- Born: 6 December 1844 Moy, County Tyrone, Ireland
- Died: 2 September 1920 (aged 76) Hosie's Hotel, Melbourne Australia
- Resting place: Boroondara Cemetery
- Spouse(s): Elizabeth, née Cherry, married on 3 January 1874 at St John's Church, Ballarat.
- Children: son and three daughters
- Engineering career
- Discipline: civil engineer
- Institutions: Melbourne & Metropolitan Board of Works, Institution of Civil Engineers
- Projects: Maroondah Aqueduct
- Awards: I.S.O. in 1911

= William Davidson (engineer) =

Australian civil engineer (1844–1920)

William Davidson (1844–1920), was an Australian civil engineer who headed the Melbourne Water Supply department, and was responsible for important improvements to Melbourne's water supply system during sustained periods of drought.

==Early life==

Davidson was born on 6 December 1844 at Moy, County Tyrone, Ireland. His father, John Davidson, was an architect, and his mother was Eliza, née McCudden. Davidson was educated at the local National school, until age 13 and then worked as a clerk in Belfast.

In 1859, he worked his passage to Melbourne, Australia, then going to Ballarat, where he sought out his uncle, mining surveyor Robert Davidson. He assisted his uncle in survey work as chainman. Davidson obtained his surveyor's certificate in 1864, and then spent some years surveying farm selections, mines, and roads in northwest Victoria and Gippsland.

==Career in Australia==

Davidson was appointed assistant to the superintending engineer of the Melbourne water supply, Charles Taylor, in April 1873.
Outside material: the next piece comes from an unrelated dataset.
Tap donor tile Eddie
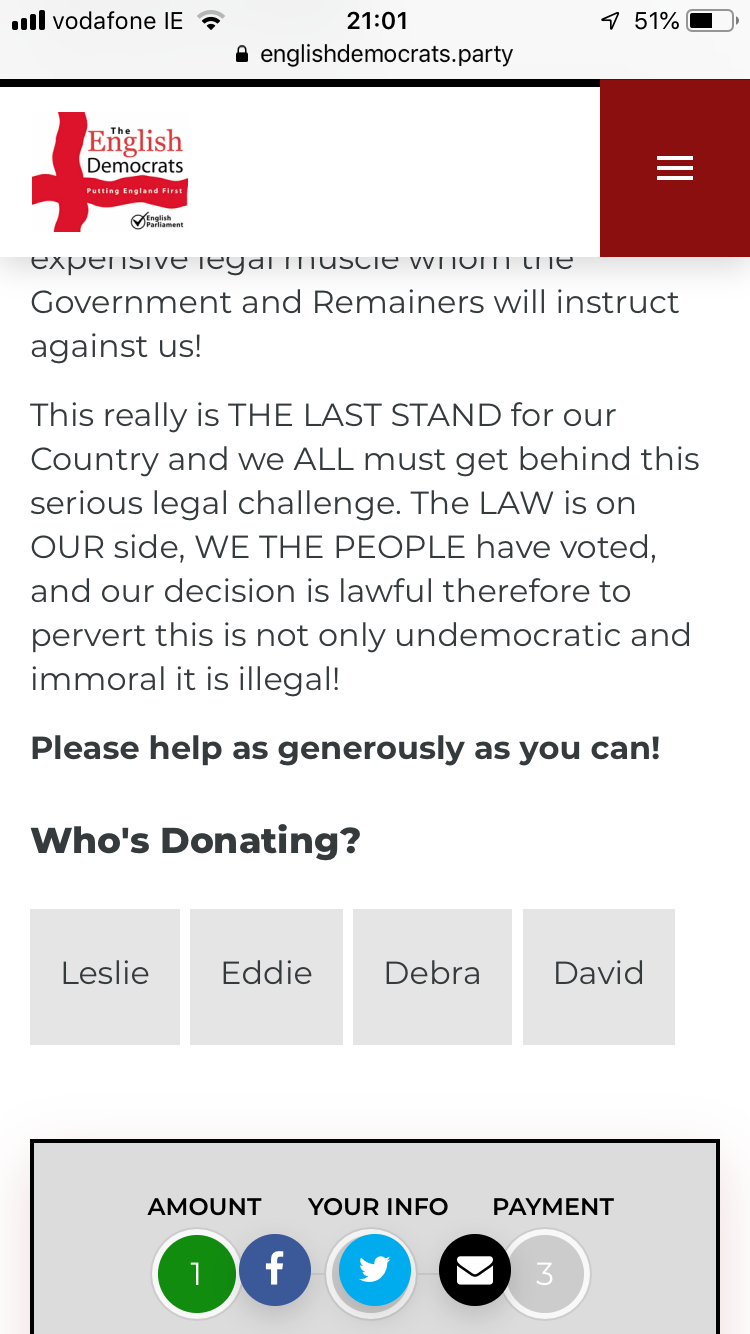The width and height of the screenshot is (750, 1334). 266,976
On 16 March 1878, a major flood destroyed the bluestone viaduct carrying the Yan Yean Reservoir water across the Plenty River, severing Melbourne's drinking water supply. Davidson worked with a gang of carpenters for three days and nights to build a replacement timber flume. He was subsequently appointed superintending engineer "for the outstanding part he had played in expediting repairs and restoring water to Melbourne in three days" by the minister of public works, Sir James Patterson.

In August 1886, Davidson commenced the Watt's River Scheme (the precursor to the Maroondah Aqueduct and Maroondah Reservoir), bringing a new water source from a reservoir on the O'Shannassy River, above the junction of the Yarra River. Davidson was instrumental in conceiving and designing a system which provided Melbourne with an additional 20 million gallons (76 million liters) of high-quality drinking water each day. Additionally, the system could be expanded later to take in the entire upper Yarra River catchment. Davidson was a tireless and vigilant protector of water catchments, ensuring that any freehold was resumed, subdivision opposed, and forests protected.
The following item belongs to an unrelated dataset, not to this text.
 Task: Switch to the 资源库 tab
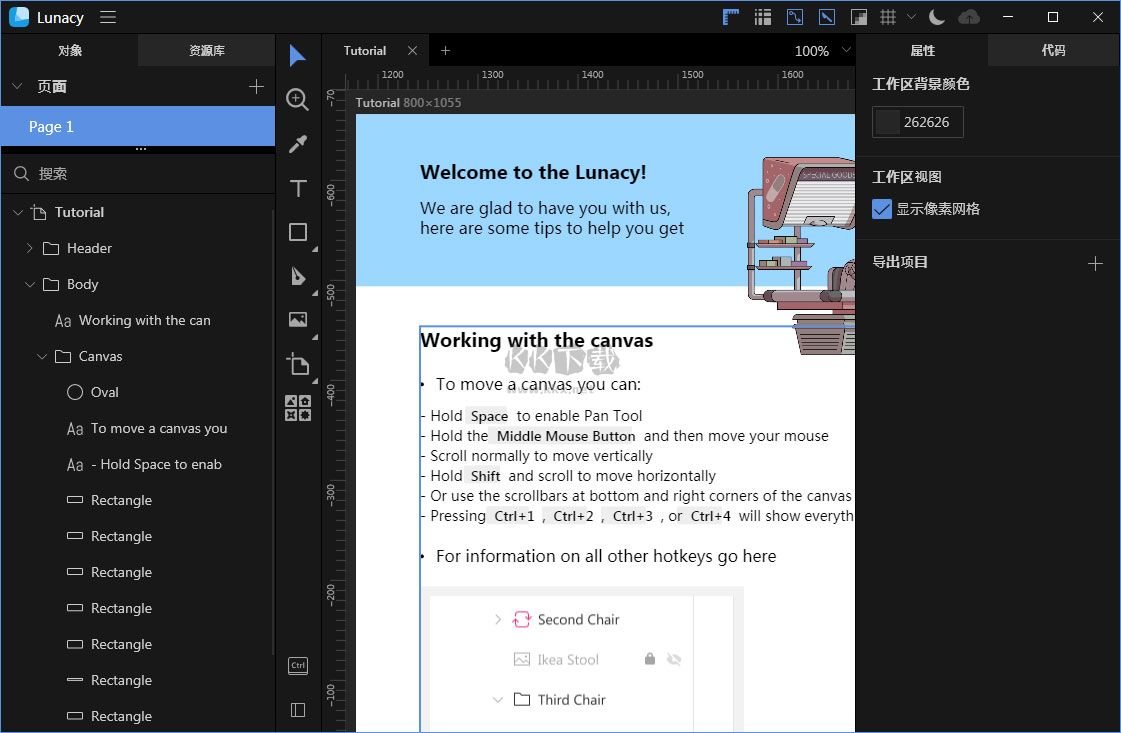(x=206, y=50)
In 1889, he was made inspector-general of public works, becoming chief engineer of the Melbourne water supply where he supervised the improvements and extensions to the Yan Yean Reservoir and water supply system.

He retired from public service in 1912.

==Professional achievements==

Davidson was elected a member of the Institution of Civil Engineers (London) on 4 December 1888. From 1914–1919, he was the chairman of the Institution of Civil Engineers' Victorian branch. He was awarded the I.S.O. in 1911.

==Personal life==

Davidson was married on 3 January 1874 at St John's Church, Ballarat, to Elizabeth Cherry. He had a son and three daughters. He became a leading member of the Yorick Club, and, in a rare distinction, was an honorary life member of the Victoria Racing Club.